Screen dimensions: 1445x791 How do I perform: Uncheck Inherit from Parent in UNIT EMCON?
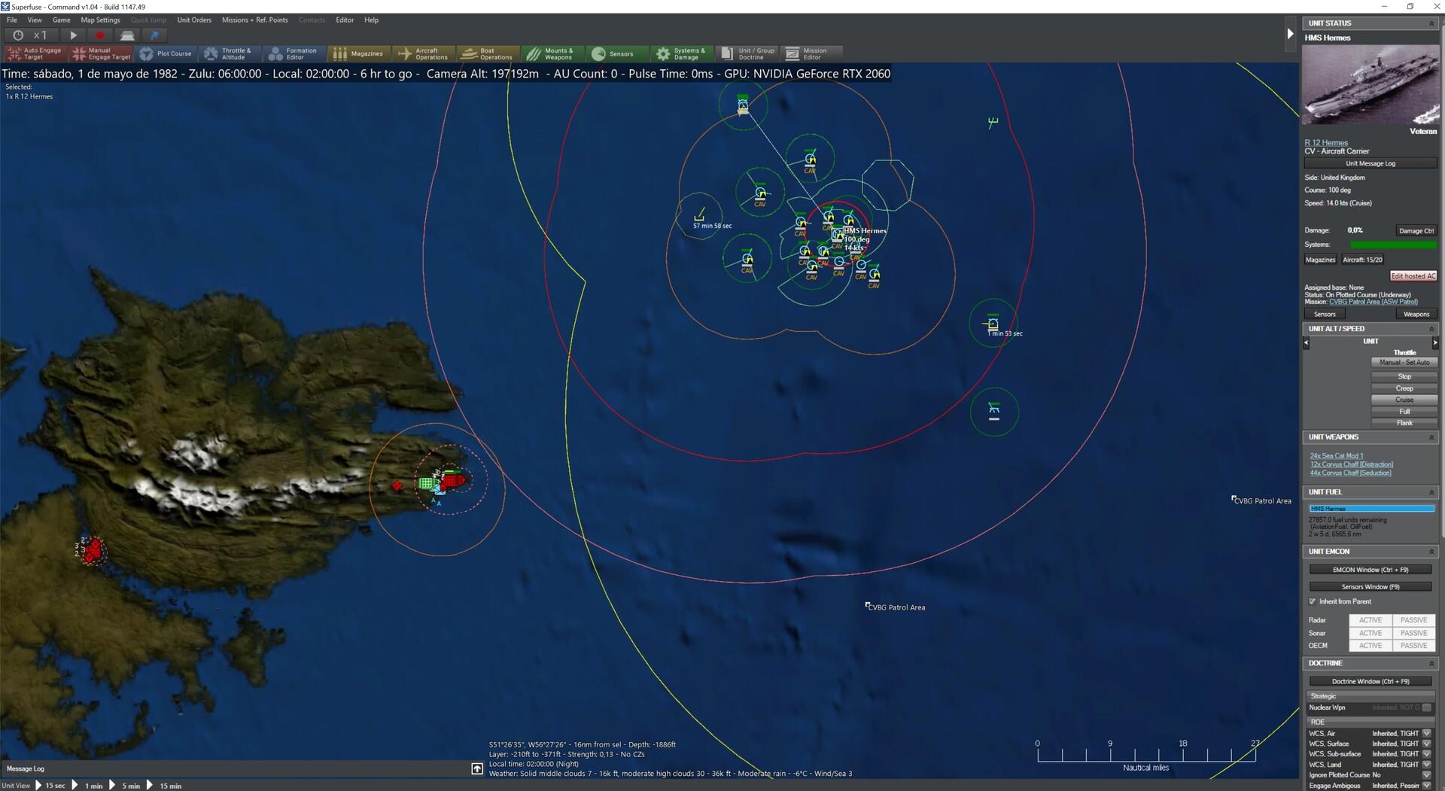click(1312, 601)
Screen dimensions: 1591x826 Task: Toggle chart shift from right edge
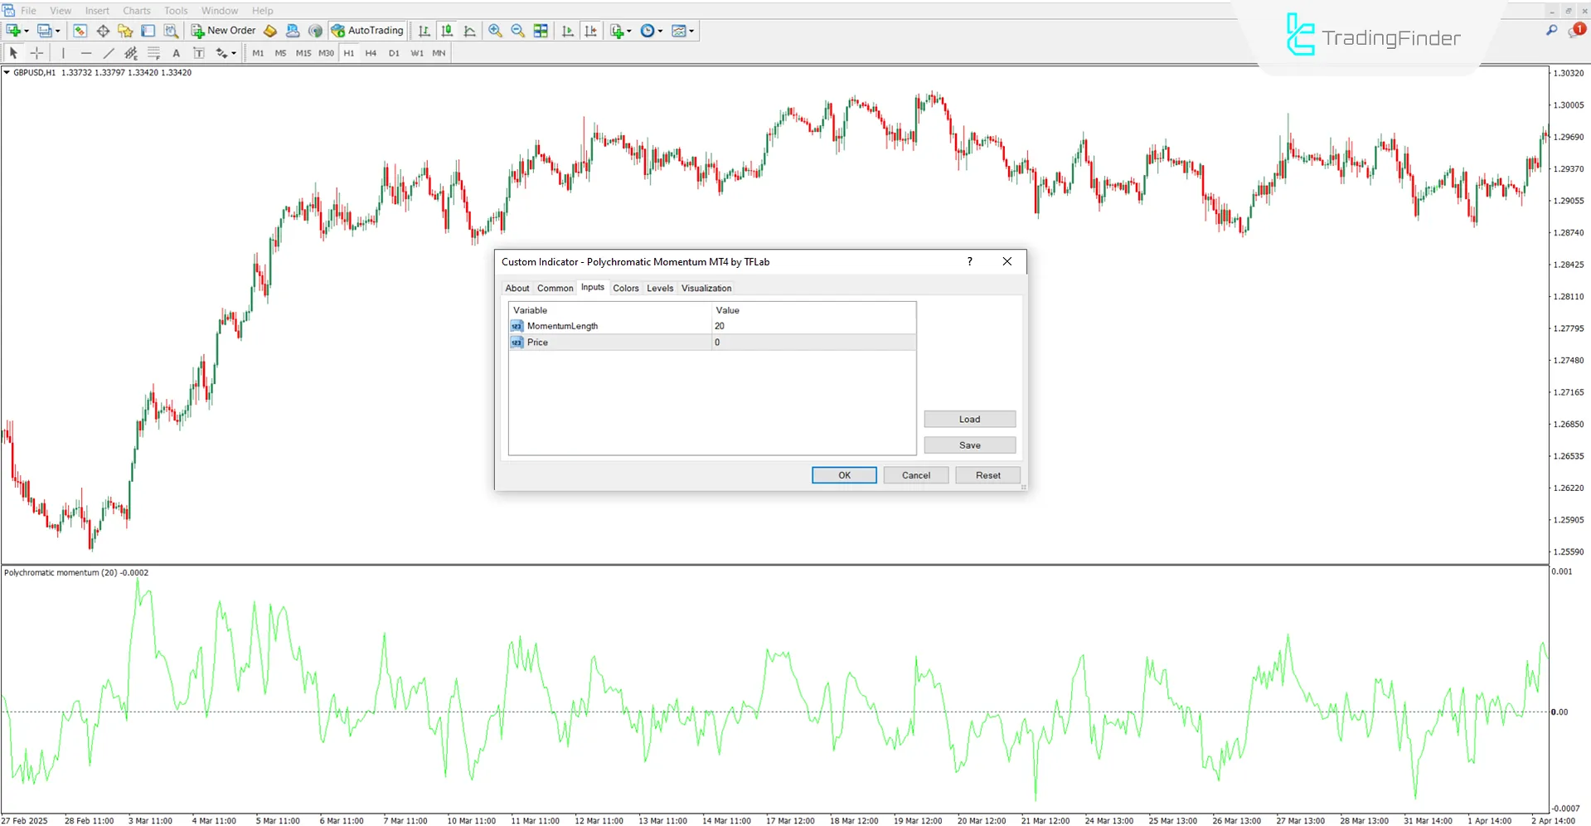(591, 31)
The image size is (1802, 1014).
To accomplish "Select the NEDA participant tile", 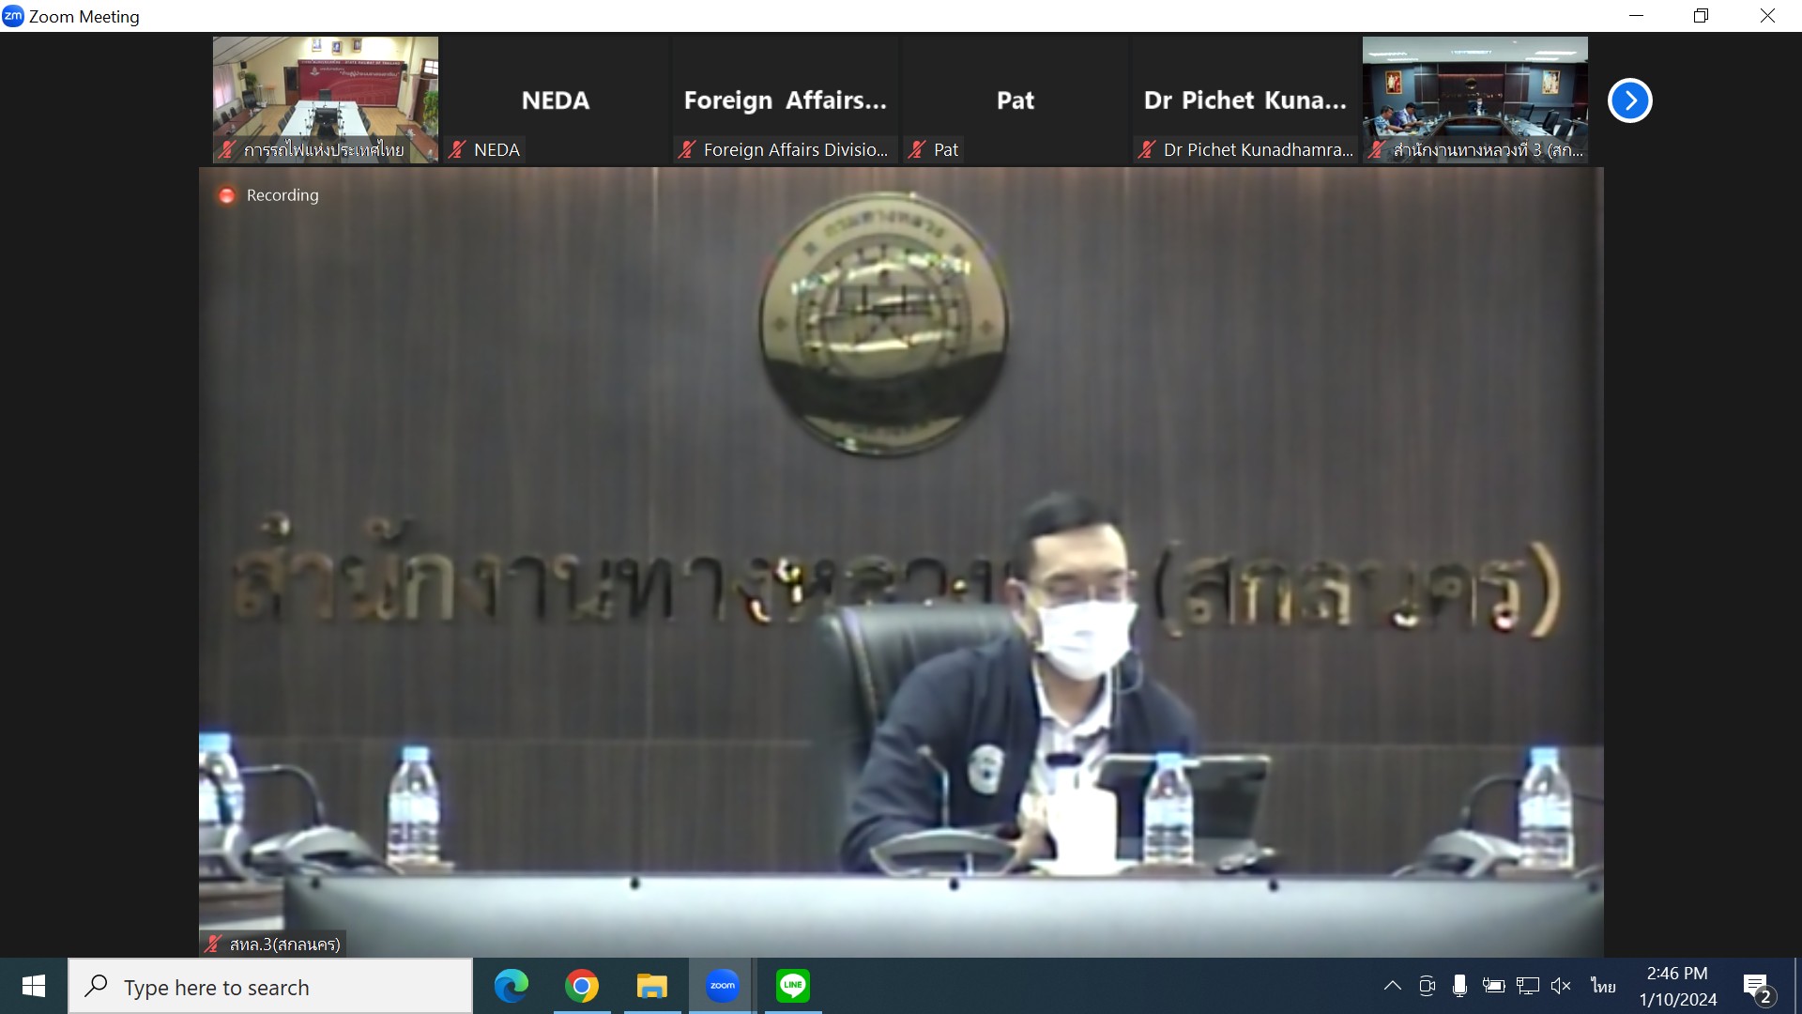I will (555, 100).
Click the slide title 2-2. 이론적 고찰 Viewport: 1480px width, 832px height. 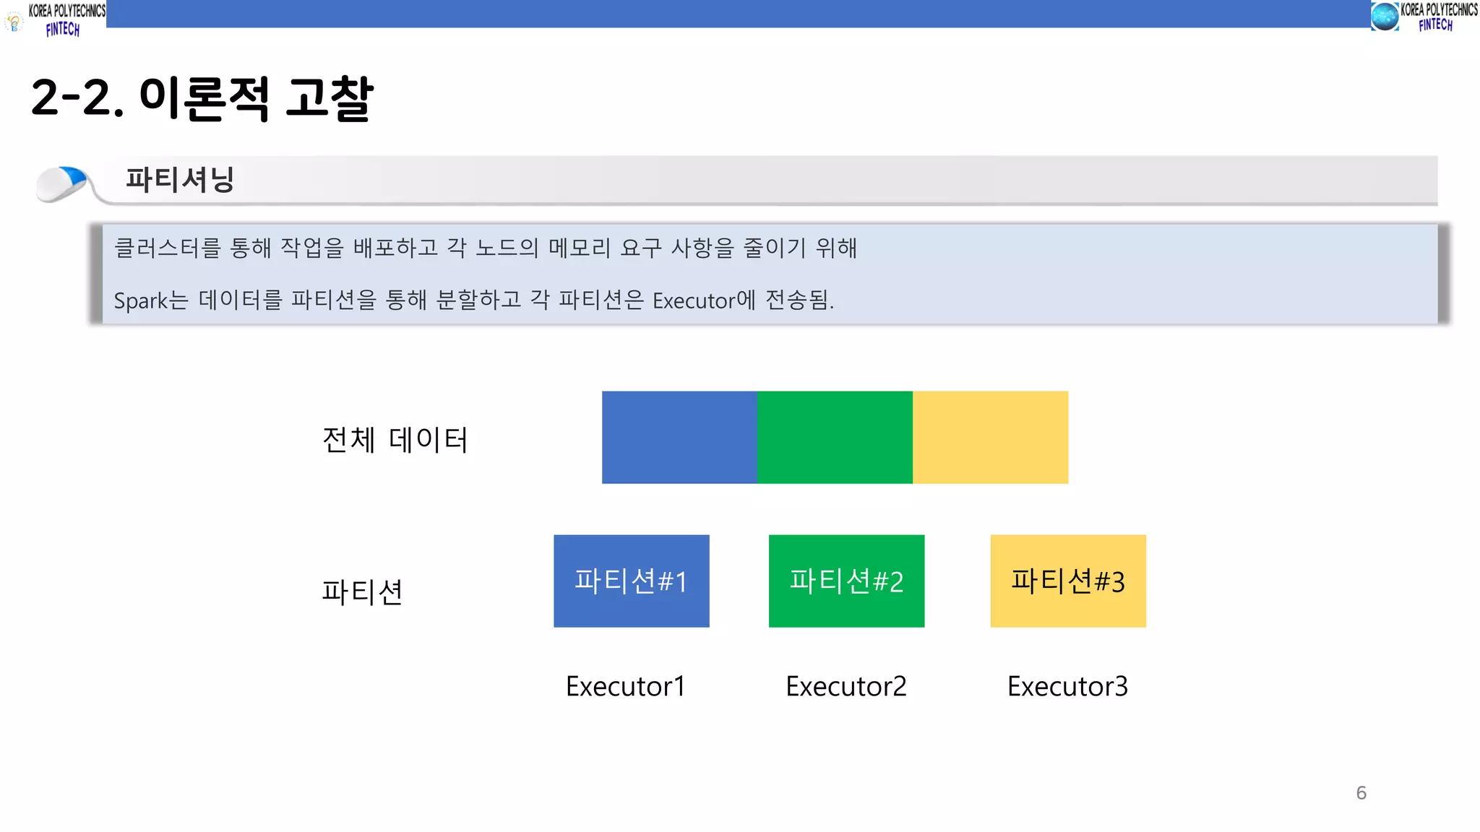(x=202, y=98)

....

> _Task statement_
What is needed is an exact copy of the lines from the beginning of the data through the line containing "The image size is (1802, 1014).", both included, without any pictures.

> _Reply to the task_
Screen dimensions: 1445x791 How do I perform: Uncheck Inherit from Parent in UNIT EMCON?
click(1312, 601)
Screen dimensions: 1591x826 Task: Toggle chart shift from right edge
(591, 31)
The image size is (1802, 1014).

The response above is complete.